Bakrie was born in Jakarta on November 15, 1946. He attended the Bandung Institute of Technology where he obtained a degree in electrical engineering in 1973. In 1972 he entered the family business PT Bakrie & Brothers Tbk that had been founded by his father Ahmad Bakri; the conglomerate had prospered during the Soeharto regime.[2] The Bakrie group conducts business in agriculture, real estate, trade, shipping, banking, insurance, media, manufacturing, construction, and mining. Aburizal Bakrie is the the oldest of four siblings and was the chairman of the family enterprise from 1999 to 2004. The Bakrie conglomerate went into debt after the 1998 Asian economic crisis and survived only after a refinancing process in 2000.[3] Thus the Bakrie family was able to maintain control over the conglomerate.

[edit] Public offices

In 2004 Bakrie was named to be the chief economic minister of Indonesia.[4] This appointment by a president who planned to fight corruption was viewed with some reservation.[5] Subsequently Aburizal Bakrie has been blamed for poor economic development and business nepotism. [6] After a reshuffling of the cabinet in 2005, he became the Coordinating Minister for People's Welfare.

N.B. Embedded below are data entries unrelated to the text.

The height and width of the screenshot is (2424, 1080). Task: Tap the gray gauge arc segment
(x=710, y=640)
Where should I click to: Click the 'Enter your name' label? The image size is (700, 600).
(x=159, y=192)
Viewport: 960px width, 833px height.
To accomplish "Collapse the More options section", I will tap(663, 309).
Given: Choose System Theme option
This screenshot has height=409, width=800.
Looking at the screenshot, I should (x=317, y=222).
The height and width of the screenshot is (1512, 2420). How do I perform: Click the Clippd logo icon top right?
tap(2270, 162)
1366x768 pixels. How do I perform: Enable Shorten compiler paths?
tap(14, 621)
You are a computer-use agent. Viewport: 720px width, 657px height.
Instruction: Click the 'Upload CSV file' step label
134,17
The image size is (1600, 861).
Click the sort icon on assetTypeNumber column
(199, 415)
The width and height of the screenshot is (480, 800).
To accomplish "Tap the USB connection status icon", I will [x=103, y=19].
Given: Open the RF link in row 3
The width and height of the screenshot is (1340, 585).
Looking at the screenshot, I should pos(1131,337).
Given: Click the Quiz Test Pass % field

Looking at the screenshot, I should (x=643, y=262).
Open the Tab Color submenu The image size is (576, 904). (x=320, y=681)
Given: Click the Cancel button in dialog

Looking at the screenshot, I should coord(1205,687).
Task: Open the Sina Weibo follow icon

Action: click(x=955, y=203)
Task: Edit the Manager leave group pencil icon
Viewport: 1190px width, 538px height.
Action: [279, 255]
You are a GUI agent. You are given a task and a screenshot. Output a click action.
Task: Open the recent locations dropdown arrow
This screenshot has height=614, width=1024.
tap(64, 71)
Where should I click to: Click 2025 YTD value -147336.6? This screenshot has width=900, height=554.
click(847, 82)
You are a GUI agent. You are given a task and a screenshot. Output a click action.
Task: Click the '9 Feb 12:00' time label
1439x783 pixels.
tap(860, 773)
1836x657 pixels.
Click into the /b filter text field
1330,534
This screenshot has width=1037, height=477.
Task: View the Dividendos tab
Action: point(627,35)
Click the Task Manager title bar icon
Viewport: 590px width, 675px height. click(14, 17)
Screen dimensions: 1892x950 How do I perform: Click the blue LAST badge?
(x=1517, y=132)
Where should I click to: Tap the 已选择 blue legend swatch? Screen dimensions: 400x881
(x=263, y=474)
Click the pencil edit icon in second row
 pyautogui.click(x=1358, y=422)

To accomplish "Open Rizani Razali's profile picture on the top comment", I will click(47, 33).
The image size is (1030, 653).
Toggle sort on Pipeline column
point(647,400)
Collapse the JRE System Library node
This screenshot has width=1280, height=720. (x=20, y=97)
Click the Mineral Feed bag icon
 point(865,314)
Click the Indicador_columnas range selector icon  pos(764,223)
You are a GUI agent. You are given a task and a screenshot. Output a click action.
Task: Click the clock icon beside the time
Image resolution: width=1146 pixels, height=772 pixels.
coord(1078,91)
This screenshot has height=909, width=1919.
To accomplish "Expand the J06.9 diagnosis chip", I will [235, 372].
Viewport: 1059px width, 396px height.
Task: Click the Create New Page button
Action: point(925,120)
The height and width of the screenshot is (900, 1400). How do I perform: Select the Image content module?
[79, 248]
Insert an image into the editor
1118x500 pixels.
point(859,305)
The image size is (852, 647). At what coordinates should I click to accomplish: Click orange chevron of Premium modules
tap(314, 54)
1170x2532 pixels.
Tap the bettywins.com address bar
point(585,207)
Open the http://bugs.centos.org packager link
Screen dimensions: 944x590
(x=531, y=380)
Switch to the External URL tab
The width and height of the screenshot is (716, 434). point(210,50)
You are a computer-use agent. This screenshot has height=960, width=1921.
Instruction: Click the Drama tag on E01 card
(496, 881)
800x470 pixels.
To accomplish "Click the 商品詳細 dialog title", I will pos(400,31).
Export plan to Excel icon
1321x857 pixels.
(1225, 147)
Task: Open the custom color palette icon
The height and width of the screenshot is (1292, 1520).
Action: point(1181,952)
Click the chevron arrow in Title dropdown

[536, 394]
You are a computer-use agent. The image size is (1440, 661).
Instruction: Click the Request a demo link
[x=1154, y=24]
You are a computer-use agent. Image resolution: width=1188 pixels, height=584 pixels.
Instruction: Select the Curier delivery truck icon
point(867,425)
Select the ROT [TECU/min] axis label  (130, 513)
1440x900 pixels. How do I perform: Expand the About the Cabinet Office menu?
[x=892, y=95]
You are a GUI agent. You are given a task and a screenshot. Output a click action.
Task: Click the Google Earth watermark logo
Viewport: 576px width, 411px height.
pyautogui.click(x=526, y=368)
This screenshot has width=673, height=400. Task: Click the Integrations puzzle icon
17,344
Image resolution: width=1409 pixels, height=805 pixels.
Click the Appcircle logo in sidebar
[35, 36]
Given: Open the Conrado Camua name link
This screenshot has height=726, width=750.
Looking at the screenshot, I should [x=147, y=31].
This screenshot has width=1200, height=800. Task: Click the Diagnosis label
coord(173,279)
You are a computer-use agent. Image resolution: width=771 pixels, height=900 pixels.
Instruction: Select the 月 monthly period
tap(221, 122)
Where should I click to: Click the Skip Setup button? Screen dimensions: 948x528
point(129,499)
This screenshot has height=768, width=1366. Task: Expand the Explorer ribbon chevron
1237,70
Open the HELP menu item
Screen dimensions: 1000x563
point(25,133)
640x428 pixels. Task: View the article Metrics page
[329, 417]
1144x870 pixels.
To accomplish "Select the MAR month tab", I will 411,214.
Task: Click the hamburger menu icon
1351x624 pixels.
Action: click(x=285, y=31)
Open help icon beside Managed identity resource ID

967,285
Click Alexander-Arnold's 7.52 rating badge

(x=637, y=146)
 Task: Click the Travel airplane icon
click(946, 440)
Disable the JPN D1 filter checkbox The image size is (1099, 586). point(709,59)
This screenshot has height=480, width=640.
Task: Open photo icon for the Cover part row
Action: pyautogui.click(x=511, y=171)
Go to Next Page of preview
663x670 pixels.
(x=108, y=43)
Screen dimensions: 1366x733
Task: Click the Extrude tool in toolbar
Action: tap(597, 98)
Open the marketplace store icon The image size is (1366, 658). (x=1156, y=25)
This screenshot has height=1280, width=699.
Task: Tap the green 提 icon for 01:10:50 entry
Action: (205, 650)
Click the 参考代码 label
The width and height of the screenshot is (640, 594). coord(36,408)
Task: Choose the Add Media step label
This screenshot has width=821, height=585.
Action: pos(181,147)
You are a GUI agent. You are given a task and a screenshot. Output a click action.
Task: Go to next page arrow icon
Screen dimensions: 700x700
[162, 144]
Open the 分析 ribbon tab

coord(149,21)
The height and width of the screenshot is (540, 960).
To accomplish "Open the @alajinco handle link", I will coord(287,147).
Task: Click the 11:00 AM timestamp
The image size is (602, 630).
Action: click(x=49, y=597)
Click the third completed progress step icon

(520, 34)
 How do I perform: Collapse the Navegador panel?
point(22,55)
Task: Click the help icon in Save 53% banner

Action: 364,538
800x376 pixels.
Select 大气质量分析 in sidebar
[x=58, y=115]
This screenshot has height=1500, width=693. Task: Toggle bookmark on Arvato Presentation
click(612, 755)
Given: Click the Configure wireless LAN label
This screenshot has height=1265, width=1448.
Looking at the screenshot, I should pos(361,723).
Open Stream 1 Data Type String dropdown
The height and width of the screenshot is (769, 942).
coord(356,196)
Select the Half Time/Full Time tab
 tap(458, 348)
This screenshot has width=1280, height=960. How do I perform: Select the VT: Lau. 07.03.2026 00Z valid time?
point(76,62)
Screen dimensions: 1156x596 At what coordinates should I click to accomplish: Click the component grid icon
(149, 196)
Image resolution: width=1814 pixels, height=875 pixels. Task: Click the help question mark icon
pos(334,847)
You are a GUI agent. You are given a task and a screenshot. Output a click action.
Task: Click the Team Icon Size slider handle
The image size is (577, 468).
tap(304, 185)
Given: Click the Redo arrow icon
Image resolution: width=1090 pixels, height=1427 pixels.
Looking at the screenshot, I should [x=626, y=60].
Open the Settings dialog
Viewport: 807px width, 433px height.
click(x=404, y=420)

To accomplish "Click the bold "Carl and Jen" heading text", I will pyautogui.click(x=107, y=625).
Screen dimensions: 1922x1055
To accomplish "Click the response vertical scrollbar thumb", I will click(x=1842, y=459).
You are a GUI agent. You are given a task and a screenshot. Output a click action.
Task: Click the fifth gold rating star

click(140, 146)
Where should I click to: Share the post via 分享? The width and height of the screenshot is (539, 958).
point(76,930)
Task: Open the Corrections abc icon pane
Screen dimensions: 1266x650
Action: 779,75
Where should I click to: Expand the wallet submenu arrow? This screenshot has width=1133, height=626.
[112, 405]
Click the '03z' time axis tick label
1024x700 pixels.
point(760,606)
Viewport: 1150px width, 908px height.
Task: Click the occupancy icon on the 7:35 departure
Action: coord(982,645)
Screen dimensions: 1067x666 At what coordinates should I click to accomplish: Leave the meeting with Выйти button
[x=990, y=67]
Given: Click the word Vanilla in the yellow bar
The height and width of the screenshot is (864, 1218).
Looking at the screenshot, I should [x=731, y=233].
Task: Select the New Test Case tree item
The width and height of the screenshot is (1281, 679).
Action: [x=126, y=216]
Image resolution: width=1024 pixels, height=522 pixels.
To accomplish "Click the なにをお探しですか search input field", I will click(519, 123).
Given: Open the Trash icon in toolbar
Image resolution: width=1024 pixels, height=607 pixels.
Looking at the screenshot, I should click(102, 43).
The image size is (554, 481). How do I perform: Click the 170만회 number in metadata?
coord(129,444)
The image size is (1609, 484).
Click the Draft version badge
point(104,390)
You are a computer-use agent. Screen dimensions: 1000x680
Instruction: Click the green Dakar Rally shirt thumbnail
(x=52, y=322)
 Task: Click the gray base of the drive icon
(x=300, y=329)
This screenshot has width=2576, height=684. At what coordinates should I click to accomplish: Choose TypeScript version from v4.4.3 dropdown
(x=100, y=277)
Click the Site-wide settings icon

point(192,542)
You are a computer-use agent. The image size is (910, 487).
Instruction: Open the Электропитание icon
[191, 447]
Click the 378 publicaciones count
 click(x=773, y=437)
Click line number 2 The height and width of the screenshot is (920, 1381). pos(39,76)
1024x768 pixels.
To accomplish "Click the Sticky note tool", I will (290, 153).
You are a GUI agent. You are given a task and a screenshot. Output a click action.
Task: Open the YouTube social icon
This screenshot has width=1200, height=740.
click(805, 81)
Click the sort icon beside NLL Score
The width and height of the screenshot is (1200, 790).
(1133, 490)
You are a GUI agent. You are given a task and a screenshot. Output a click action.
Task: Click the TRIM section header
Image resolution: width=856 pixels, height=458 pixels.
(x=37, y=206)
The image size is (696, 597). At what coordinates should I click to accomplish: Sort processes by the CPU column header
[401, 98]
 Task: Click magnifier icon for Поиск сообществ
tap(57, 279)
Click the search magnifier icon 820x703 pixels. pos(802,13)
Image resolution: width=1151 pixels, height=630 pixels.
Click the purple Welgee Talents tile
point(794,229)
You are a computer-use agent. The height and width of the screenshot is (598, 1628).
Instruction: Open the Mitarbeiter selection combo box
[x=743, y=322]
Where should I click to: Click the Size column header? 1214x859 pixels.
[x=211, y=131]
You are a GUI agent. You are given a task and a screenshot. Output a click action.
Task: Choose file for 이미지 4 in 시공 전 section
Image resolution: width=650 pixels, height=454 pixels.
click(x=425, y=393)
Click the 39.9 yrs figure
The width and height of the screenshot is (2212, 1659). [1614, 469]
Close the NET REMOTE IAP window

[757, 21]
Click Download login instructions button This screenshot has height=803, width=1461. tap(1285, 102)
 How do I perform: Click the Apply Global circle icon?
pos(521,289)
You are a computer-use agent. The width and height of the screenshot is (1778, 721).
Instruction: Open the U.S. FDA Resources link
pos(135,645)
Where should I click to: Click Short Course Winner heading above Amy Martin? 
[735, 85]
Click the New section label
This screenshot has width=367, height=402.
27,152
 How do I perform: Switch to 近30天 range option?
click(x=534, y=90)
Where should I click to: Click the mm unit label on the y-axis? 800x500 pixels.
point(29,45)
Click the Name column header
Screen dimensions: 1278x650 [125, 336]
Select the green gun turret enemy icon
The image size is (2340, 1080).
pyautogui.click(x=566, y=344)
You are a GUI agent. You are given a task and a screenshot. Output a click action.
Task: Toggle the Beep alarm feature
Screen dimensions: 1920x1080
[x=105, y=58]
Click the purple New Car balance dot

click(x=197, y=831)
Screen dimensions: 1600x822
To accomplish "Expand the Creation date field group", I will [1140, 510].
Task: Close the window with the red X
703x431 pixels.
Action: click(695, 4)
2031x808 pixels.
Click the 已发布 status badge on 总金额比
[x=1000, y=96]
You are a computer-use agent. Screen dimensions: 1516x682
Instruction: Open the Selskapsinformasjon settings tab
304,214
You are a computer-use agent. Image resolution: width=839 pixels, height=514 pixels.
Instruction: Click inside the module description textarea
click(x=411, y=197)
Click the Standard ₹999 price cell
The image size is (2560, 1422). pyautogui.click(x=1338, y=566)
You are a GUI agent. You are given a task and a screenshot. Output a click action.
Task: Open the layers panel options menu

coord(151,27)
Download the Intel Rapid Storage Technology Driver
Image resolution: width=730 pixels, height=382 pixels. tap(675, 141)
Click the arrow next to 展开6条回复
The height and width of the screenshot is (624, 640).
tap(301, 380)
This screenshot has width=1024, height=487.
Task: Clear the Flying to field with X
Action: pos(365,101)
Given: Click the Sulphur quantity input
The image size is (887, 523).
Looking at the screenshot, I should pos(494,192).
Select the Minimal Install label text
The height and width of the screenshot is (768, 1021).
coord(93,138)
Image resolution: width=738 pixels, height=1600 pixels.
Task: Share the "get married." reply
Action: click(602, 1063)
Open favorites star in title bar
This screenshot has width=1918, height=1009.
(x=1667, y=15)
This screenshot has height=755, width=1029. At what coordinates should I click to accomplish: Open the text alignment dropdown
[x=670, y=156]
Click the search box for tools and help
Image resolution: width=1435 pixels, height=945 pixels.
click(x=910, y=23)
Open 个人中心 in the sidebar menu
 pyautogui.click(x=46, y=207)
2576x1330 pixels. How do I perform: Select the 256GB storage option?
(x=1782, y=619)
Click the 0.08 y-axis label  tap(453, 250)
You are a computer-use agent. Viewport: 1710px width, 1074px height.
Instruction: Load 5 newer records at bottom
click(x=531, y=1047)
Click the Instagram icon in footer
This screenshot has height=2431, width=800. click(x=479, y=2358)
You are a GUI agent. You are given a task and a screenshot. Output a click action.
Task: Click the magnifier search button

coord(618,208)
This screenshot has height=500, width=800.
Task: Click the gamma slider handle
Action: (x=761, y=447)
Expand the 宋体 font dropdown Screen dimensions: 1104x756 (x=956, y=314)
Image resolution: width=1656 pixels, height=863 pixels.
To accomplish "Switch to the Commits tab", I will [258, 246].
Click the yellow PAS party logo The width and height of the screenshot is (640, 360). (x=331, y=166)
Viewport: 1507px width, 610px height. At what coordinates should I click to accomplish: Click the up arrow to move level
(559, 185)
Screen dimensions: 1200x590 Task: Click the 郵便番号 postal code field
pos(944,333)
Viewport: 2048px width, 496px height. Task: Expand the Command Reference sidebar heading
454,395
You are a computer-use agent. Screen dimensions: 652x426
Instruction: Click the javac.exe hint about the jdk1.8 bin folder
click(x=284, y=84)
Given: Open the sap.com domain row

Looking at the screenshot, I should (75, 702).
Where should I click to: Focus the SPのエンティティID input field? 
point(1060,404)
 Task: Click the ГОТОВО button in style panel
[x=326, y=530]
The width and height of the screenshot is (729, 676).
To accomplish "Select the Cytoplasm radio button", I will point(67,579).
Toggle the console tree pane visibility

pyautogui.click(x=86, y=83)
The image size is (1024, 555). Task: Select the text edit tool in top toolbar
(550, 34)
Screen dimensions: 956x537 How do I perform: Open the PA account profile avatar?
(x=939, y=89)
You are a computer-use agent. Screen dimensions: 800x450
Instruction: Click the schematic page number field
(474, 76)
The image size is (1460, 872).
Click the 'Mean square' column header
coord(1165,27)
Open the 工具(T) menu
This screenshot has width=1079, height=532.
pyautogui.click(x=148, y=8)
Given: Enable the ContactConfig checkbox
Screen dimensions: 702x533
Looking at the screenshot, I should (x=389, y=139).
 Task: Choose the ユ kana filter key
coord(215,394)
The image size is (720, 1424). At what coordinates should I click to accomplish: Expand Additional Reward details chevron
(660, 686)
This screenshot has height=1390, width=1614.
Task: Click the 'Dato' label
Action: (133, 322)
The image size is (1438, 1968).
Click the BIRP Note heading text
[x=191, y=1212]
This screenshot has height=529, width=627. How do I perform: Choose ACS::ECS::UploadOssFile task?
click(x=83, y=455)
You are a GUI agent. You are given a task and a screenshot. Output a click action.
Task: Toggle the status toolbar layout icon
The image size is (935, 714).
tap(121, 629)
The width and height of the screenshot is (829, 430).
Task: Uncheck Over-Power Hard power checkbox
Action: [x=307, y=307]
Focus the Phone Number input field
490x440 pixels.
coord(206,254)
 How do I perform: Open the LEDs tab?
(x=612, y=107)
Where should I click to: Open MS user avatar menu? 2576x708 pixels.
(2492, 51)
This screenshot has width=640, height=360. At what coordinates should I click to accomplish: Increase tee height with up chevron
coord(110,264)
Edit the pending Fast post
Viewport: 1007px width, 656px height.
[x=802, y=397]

Previous positions included the presidency of the ASEAN Business Forum for two consecutive terms from 1991 to 1995, and the chairmanship of the Indonesian Chamber of Commerce and Industry (Kadin) for two consecutive terms from 1994 to 2004.[4] As a member of the Golkar party Bakrie competed unsuccessfully as a candidate for the presidency in 2004.[citation needed]

[edit] Sidoarjo mud flow

Main article: Sidoarjo mud flow

In May 2006 a drilling hole at Porong, Sidoarjo that was conducted without protective casings by PT Lapindo Brantas, a mining company of the Bakrie conglomerate, started a continuous release of hot mud, a possible mud volcano, that made people homeless and threatens the local economy in East Java. While officially not running the family business since joining the cabinet, Bakrie received protests by environmentalists in view of the damage done by the company of his family.[7] The sale of Lapindo Brantas for $ 2 to an off-shore company in September 2006 was seen as an attempt to reduce financial exposure for the Bakrie family.[8]